Dr. Abdul El-Sayed: I, I really appreciate there’s a there’s a profound contrast in that moment. One of the things that you’re taught med school is that naming a thing is a narrative. So if I say you have cancer, you can imagine a world where this story plays out of the cancer experience, right? You can imagine, like the loss of hair, which is what people stereotype as going through chemotherapy and multiple uh uh rounds of treatment. And then, you know, being cancer free for some time. And then all of a sudden the cancer coming back, like these are all permutations of a, of an adventure. And I don’t mean that that term lightly, but, you know, a journey, um–
Meghan O’Rourke: Yeah.
Dr. Abdul El-Sayed: That people can ascribe to cancer. If I say you have a cold, that’s a different narrative. It’s okay. You’re going to be kind of stuffy and feel kind of crummy for a couple of days, and then a couple days later you feel a little bit better, and then after that you’re going to feel fine. Um. Covid is a narrative, but what’s interesting is that those stories tend to they tend to end in a certain kind of way. And there’s the clarity of that narrative is actually an endpoint. It’s like a sort of sense of control over the outcome that you give to people in a diagnosis.
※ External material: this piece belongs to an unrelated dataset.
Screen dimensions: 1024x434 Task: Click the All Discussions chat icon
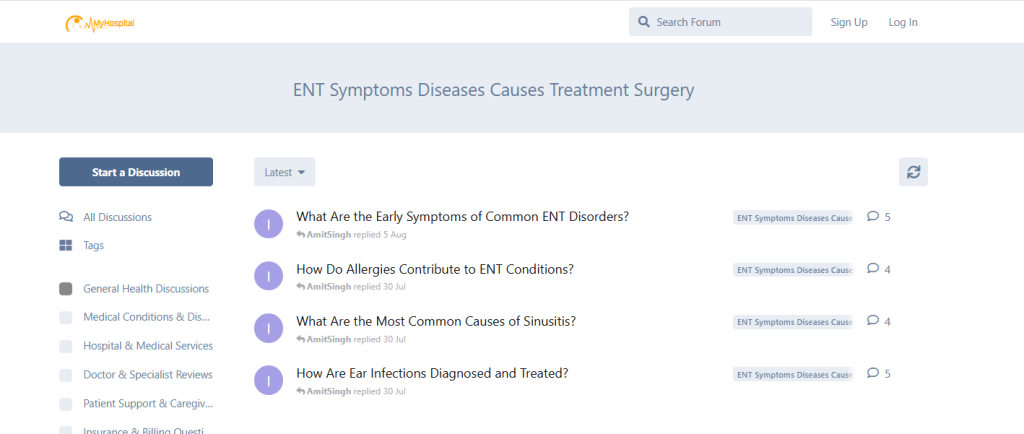pos(66,217)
The the challenge with what you shared is that this doctor, uh who by all accounts was a caring, um thoughtful, engaged, curious physician, gave you a diagnosis. And then, in some respects, the narrative you came to expect was, like, dashed by that diagnosis. How did that contrast play out in your mind, like after those six weeks when you started to realize, okay, I, you know, I’m in for something that’s very different. And even though I had thought that this naming of this disease gave me some sort of mastery over it, what I’m starting to realize is actually, I’m not going to have that. Walk us through that moment and what goes through your mind in a moment of like lack of clarity like that? You’ve you’ve been experiencing all these symptoms. You think it’s going to go away. This is the moment of catharsis. And then not not quite. How does how does that how does that play in your mind?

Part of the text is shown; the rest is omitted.